Ce n’est pas ici le lieu pour s’engager dans un débat exhaustif. Pour ceux qui souhaitent approfondir leur connaissance de cette question, Chris McGreal propose une excellente introduction dans le quotidien britannique The Guardian. Mais on observera que les défenseurs d’Israël ne sont pas en excellente position, de nos jours, pour arguer du fait que le régime israélien serait moins répugnant que le régime d’apartheid dans l’Afrique du Sud d’hier. Les organisations sionistes ont célébré les similarités entre les Afrikaaners et les juifs, et l’Anti-Defamation League, entre autres, a même espionné les militants anti-apartheid aux Etats-Unis. Israël, quant à lui, a soutenu le programme nucléaire sud-africain, après quoi il a aidé le régime à échapper aux sanctions. Par ailleurs, les militants noirs sud-africains et juifs anti-apartheid qui sont allés en Cisjordanie disent que les conditions faites aux Palestiniens sont similaires, voire pires, à ce que les Noirs ont eu à endurer sous l’Apartheid.

Qui a plus de crédibilité sur la question de savoir à quel point la variété israélienne d’apartheid, la « hafrada » peut être répugnante : Abe Foxman, le président d’une organisation qui a soutenu l’Apartheid en Afrique du Sud, ou bien l’Archevêque Desmond Tutu ?

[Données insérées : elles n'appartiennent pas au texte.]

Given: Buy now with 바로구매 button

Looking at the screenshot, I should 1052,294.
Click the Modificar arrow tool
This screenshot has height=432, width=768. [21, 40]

3. Exercer des pressions sur Israël serait unilatéral, et donc inéquitable. Il vaudrait mieux encourager les deux camps à s’engager dans un dialogue mutuel

Les apologistes d’Israël nous servent un narratif simpliste de l’histoire des relations entre juifs et Palestiniens. Dans ce narratif, les juifs seraient venus en Palestine les mains vides, et ils auraient depuis lors toujours cherché à coexister pacifiquement avec les Palestiniens. Mais ils auraient été constamment en butte à des Palestiniens hostiles et belliqueux. En se fondant sur ce narratif, les partisans d’Israël exige plus de « dialogue », et ils excusent toutes les exactions d’Israël en les présentant comme des actes d’autodéfense. Malheureusement pour eux, le leadership sioniste a été très clair, depuis le début, quant à son intention de déplacer et de déposséder les Palestiniens, afin de dégager le terrain en vue de l’instauration d’un Etat [exclusivement] juif.

Cet objectif a été largement atteint, en 1948. Après quoi, Israël a trouvé le statu quo confortable, et il n’a considéré qu’il n’y avait absolument aucune urgence à résoudre son conflit avec les Palestiniens. A la moindre occasion, les dirigeants israéliens ont exprimé leur désintérêt pour la paix. Ben Gourion a ainsi dit que la solution du problème palestinien serait que la Palestine deviennent de la « poussière humaine ». Moshé Dayan a dit aux Palestiniens, après l’occupation de 1967 : « Nous avons une solution : vous allez continuer à vivre comme des chiens ! » Golda Meir a déclaré qu’il n’y avait nul besoin d’instaurer un quelconque dialogue, puisque, pour elle, le peuple palestinien n’existait pas ! Begin et Shamir ont refusé de négocier à propos des droits des Palestiniens, même sous une forte pression des Etats-Unis. Begin a même envahi le Liban essentiellement pour éviter de se voir confronté à la nécessité de parler à Arafat (bien que celui-ci eût déjà convenu d’une « solution à deux Etats » [ sic – on ne rit pas !], dès 1974). Après Oslo, en dépit de leurs paroles verbales au sujet de leur promotion d’une « solution à deux Etats », Rabin, Netanyahou et Barak ont tous refusé d’évacuer ne serait-ce qu’une seule colonie. Tous les trois ont fait construire de nouvelles colonies, Barak étant le plus industrieux. A aucun moment un quelconque dirigeant israélien n’est convenu de se retirer totalement de la Cisjordanie et de la bande de Gaza. Quant à la reconnaissance des droits des réfugiés palestiniens : n’en parlons même pas !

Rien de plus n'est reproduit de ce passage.